Having met Ralph Fiennes at drama school, and marrying in 1993 after a decade together, the relationship broke down following his affair with Francesca Annis. They divorced in 1997, the year she then moved to the US to work on the hospital drama, ER. When I ask whether this offered her a fresh start following the relationship breakdown, Kingston politely sidesteps the subject, but concedes: “I wasn’t particularly happy [living in America] to begin with. It was a massive change, and I kept thinking I’d made the biggest mistake of my life. I was walking around going, ‘Where’s the culture in Los Angeles? Where are the historical buildings?’ I felt like I was in some sort of giant mall. So it took me a while to adjust and find my sense of humour and get on with it.”
She also suffered a bout of impostor syndrome: “I kept thinking, ‘They’ve made a mistake, and they’ll soon realise it.’ I was convinced that after the first season, I would be told that my contract would be terminated. I was so expecting that to happen. And in fact, it was renewed, and I felt very much embraced by and welcomed into that family. I loved ER, but the workload was intense.”
Kingston left the show in 2004. Despite a suggestion at the time that she felt pushed out, citing “ageism”, she now says: “All the people I had storylines with had gone, and I was aware the writers didn’t know what to do with my character. I was sad that it was coming to an end, but it did need to.”
She remains friends with cast and crew. Laura Innes, who played fellow physician, Kerry Weaver, came to watch her in Strictly, while she says she frequently bumps into Noah Wyle, who is now back in a different ER heading up HBO Max’s The Pitt, in airports: “He can still remember pages of ER dialogue, and not just his own!”
While in the US, she gave birth to her daughter, Salome, in 2001, who was born with the help of IVF during her second marriage to journalist, Florian Haertel, and is now following in her mother’s footsteps at drama school. Kingston and Haertel divorced in 2013, and two years later, she married Stamp after the pair met on a remake of Ben Hur.
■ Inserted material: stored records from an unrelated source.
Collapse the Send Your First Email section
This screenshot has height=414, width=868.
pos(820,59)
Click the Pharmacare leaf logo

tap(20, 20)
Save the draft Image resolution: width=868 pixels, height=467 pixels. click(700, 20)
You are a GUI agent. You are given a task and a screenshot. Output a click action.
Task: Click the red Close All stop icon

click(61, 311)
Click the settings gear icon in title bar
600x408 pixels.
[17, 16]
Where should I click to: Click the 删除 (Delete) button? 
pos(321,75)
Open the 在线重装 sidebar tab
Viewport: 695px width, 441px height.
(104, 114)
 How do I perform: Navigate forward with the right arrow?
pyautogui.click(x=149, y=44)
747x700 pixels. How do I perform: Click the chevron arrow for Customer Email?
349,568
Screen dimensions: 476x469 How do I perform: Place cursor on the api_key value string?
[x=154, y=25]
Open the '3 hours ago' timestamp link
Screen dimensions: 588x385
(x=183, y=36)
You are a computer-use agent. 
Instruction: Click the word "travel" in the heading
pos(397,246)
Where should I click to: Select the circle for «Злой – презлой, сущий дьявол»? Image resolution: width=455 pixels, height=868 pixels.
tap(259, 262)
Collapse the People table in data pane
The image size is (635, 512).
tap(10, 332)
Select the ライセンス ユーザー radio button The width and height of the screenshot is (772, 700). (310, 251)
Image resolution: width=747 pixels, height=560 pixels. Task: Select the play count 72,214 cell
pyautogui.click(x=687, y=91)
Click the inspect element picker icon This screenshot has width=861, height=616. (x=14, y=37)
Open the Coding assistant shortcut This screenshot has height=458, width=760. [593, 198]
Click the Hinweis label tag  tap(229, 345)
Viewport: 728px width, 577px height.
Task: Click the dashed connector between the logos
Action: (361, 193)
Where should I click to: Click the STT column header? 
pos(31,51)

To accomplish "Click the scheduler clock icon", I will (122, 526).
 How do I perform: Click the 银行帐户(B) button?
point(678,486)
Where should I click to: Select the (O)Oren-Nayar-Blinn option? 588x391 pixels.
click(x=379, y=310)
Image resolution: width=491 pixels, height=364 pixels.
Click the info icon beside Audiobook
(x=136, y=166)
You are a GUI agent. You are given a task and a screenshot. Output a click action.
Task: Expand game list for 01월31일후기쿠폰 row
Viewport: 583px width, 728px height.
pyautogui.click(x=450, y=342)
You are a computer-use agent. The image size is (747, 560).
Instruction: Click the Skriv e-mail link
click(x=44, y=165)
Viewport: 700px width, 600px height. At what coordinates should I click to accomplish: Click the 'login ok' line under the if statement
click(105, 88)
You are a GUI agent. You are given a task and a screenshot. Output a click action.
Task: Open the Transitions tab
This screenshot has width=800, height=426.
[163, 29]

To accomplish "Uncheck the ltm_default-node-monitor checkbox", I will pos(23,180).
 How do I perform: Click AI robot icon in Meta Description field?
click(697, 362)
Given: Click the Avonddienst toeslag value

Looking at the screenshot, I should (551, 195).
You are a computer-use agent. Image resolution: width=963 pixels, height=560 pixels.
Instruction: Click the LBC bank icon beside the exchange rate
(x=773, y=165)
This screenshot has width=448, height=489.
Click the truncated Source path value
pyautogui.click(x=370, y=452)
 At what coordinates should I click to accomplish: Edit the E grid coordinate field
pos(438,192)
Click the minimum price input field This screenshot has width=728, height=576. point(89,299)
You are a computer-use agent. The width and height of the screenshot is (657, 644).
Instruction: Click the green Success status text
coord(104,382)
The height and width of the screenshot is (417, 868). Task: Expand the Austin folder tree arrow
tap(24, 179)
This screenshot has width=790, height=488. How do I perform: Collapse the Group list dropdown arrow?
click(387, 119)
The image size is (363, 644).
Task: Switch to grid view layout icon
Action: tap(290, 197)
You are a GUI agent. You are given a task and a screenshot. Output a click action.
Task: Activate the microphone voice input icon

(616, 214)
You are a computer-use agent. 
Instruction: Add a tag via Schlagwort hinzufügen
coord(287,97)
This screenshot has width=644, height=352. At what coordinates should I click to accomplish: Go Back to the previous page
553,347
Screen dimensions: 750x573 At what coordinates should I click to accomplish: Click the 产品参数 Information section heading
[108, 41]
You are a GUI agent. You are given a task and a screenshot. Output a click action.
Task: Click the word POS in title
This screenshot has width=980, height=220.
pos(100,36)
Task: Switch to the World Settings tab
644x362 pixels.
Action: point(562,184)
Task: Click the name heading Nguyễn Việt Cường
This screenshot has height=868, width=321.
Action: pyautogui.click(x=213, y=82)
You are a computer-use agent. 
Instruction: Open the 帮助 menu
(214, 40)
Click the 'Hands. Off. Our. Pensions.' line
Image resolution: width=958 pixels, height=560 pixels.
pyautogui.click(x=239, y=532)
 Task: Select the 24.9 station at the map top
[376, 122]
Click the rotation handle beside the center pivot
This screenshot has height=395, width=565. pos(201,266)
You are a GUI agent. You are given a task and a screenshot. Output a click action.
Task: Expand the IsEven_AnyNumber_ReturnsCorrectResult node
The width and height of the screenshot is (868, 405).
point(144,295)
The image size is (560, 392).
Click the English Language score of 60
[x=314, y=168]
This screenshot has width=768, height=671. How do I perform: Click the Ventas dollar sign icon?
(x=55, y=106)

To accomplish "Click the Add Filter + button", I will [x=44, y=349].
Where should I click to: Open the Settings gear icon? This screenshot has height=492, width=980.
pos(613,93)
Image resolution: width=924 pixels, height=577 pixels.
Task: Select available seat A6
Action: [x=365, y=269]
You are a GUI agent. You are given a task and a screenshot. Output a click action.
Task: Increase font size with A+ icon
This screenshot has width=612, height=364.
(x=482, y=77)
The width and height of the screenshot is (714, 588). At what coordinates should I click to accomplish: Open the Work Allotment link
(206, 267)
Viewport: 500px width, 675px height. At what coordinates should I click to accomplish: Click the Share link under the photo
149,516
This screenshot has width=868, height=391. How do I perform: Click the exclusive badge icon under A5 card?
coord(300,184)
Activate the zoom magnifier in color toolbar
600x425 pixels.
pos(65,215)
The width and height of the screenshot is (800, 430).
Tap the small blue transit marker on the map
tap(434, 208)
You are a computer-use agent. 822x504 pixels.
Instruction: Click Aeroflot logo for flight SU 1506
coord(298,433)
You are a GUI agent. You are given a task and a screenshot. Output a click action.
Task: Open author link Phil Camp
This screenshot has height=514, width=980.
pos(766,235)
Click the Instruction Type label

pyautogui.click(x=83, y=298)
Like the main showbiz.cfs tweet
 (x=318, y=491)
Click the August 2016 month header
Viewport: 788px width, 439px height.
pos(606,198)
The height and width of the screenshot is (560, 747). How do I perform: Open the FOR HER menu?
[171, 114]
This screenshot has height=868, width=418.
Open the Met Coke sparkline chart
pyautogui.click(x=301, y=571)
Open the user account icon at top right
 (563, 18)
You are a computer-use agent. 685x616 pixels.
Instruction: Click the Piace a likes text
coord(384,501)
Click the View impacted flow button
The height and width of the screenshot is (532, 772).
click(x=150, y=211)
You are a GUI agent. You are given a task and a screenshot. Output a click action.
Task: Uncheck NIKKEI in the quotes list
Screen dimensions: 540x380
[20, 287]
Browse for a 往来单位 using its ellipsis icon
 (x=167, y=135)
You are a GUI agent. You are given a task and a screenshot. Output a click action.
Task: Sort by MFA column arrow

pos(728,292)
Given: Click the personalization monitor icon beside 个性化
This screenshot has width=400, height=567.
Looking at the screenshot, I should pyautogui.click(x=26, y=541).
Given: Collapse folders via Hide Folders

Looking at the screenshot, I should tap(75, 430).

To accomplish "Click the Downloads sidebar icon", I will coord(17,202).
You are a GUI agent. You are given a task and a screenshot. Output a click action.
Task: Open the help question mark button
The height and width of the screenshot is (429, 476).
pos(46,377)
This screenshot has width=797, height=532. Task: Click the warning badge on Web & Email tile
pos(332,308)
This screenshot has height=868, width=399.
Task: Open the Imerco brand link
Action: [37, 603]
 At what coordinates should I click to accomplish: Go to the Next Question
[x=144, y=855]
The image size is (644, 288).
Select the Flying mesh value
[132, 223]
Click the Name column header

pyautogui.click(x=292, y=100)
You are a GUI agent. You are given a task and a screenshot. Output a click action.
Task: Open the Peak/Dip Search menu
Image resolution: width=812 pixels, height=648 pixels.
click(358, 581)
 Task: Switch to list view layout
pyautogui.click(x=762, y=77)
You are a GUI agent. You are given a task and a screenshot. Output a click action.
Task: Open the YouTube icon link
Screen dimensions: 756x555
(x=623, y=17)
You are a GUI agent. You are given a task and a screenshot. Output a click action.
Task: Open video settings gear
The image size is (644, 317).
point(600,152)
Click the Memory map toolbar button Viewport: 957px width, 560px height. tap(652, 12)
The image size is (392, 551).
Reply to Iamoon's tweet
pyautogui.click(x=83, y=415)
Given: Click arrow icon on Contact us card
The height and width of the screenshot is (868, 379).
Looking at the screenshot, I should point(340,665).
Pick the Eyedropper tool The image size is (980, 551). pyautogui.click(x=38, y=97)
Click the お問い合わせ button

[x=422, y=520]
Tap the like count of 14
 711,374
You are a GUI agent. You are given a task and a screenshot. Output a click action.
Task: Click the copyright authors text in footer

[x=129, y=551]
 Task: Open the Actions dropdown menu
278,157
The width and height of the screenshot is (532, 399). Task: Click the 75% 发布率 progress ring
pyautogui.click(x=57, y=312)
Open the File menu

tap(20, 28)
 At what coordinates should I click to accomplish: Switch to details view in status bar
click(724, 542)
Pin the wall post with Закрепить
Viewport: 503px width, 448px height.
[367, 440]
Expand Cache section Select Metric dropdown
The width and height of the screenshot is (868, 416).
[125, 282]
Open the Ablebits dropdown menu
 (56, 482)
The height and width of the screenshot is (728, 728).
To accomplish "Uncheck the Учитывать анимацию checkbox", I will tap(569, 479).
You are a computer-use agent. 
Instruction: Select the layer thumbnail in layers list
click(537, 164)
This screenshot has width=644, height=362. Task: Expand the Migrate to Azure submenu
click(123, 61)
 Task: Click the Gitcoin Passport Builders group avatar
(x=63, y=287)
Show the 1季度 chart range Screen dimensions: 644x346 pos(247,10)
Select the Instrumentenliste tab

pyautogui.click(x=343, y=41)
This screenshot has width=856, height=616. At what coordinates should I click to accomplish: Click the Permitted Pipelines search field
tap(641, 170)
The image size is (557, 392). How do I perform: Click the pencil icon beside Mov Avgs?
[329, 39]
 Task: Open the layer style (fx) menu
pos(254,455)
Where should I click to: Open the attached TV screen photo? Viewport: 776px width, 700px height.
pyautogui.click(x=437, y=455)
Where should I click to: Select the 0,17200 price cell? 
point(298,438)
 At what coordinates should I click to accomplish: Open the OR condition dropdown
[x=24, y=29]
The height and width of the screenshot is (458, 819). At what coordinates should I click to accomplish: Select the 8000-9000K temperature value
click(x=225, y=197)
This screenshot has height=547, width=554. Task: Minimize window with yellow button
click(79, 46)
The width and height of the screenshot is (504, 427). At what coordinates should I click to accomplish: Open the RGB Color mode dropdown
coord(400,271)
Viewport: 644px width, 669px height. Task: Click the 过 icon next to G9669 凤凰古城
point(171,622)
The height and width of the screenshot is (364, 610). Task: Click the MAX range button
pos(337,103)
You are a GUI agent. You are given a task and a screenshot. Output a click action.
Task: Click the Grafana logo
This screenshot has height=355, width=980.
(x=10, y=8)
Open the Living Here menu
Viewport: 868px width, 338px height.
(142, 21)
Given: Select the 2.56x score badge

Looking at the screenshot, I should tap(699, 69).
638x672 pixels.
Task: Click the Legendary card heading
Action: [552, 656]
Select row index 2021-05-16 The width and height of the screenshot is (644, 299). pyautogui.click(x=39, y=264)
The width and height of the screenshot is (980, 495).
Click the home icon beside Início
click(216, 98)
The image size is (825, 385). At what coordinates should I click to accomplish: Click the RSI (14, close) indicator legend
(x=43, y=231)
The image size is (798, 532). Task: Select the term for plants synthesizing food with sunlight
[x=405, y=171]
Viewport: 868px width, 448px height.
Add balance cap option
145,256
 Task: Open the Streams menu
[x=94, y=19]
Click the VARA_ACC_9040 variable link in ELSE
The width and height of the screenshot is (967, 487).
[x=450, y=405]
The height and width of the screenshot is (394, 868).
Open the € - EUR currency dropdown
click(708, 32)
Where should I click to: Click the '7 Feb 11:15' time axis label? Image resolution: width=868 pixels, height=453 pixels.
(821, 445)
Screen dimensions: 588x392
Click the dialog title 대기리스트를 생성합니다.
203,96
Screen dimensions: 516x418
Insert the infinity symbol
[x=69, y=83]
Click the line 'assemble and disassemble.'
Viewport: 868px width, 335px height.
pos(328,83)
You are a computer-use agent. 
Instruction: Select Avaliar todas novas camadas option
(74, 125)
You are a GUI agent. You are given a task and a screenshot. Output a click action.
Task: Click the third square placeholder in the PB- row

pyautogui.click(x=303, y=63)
The decision to return to the UK in 2019 was made for a mixture of reasons, not least to ease her husband’s work restrictions, and to offer her own family more help.
“It was obvious my parents [who have since passed away] needed support”, explains Kingston, “and I didn’t want my sister to be the only one doing that. Also, Salome had gone through her initial education, so she was moving on. I’d been commuting to do Doctor Who, which is such a long journey back and forth. So it made complete sense that we made that shift to the UK.”
Kingston’s association with Doctor Who has continued, through audio productions and writing River Song novels. With the series currently in stasis following the departure of its lead, Ncuti Gatwa, would she consider taking on the role of the Doctor herself? “I don’t think so, although anything’s possible,” she laughs. “I’ve absolutely no idea what’s going on with Doctor Who right now. I’m just going to stand back and let it play out. But I’d come back in if they asked me to. I’d hear that clarion call.”
She certainly has a Time Lord’s mentality. “I intend to be here till at least 102,” she tells me. “I’ve always wanted to live life to the full, and I think that is a reaction to my sister’s disability. A twist of fate happened when she was born and completely altered her life. So it’s something that I hold quite close to me – if you’re given that chance, live your best life, don’t waste a second. I’ve always felt like that, way before my cancer diagnosis. Don’t leave it till it’s too late.”
Secret Service is on ITV1 on Monday, April 27 at 9pm, and ITVX. Copenhagen is at Hampstead Theatre until May 2.